Accumulated Dividend
  
Okay, you know what a dividend is. Companies generally commit to paying it when they have soooo much extra cash profit that they really don’t know what to do with the dough.
Yeah, nice place to be.
In the case of preferred stock, the dividends aren’t just…optional-ish. They operate more like bond interest. only with a catch. Dividends on preferred stock can, in fact, be halted without the company being repossessed by the debt holders. Like...in the case where the company falls on hard times. Or it wants to preserve its cash to buy a competitor. Or it just wants another jet-with-waterslide-thing.

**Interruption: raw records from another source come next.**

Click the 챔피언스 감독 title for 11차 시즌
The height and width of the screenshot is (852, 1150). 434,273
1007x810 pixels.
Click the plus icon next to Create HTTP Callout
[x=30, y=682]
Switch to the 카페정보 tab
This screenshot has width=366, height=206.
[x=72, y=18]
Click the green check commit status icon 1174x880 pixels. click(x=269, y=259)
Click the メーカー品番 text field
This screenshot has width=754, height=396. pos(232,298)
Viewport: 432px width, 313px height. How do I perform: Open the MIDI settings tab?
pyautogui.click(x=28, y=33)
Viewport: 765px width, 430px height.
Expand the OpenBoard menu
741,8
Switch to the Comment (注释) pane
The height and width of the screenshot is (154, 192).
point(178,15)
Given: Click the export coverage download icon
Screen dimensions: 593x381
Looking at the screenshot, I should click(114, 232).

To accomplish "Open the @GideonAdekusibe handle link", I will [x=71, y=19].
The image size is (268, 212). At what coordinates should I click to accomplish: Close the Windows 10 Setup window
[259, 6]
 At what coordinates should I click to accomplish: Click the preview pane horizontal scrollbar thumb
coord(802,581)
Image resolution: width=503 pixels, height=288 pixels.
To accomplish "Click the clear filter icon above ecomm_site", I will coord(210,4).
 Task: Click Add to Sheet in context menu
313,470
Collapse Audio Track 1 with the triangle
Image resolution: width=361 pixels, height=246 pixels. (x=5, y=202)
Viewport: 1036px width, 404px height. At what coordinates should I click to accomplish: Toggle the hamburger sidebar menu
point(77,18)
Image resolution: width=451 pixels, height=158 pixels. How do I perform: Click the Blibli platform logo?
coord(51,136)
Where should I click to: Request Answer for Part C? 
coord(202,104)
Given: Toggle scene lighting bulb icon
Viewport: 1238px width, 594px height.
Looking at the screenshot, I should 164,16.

So there are two types of preferred stock in this realm...the ones that pay cumulate dividends, and ones that don’t… cleverly named non-cumulative. Say a company has halted dividends from its preferred for 3 ½ years… and it was paying five dollars a quarter in dividends from those cumulative preferreds. Well, if it was to resume paying dividends on them, it would first have to pay all 14 quarters’ worth of dividends before it began to issue more dividends. That is, it owed 3 years times 4 quarters, or 12 quarters, plus a half year, or 2 quarters, for a total of 14, at 5 bucks a quarter a share. That's 5 times 14, or 70 bucks. Big obligation. But it has to pay that amount before it can resume dividend payments.
Why would a company have a cumulative feature in its preferred dividend obligation? Because investors forced it to do so, worried that the preferred dividends might be just summarily stopped, and then the investors would have little or no return on their investment in the preferreds. And this can be a problem for companies that have fallen on hard times. They are essentially made illiquid, in that they can’t afford to pay the back dividends on the preferreds, and they can’t raise more capital with this blight on their record of having stopped paying a divvy. Most preferred stocks are non-cumulative, and if companies decide to just stop paying them, they can…but if they do, it’s like they have kind of reneged on a handshake. And, uh…investors…talk.
So like…good luck to the company ever trying to raise capital again from the cold, cruel outside world.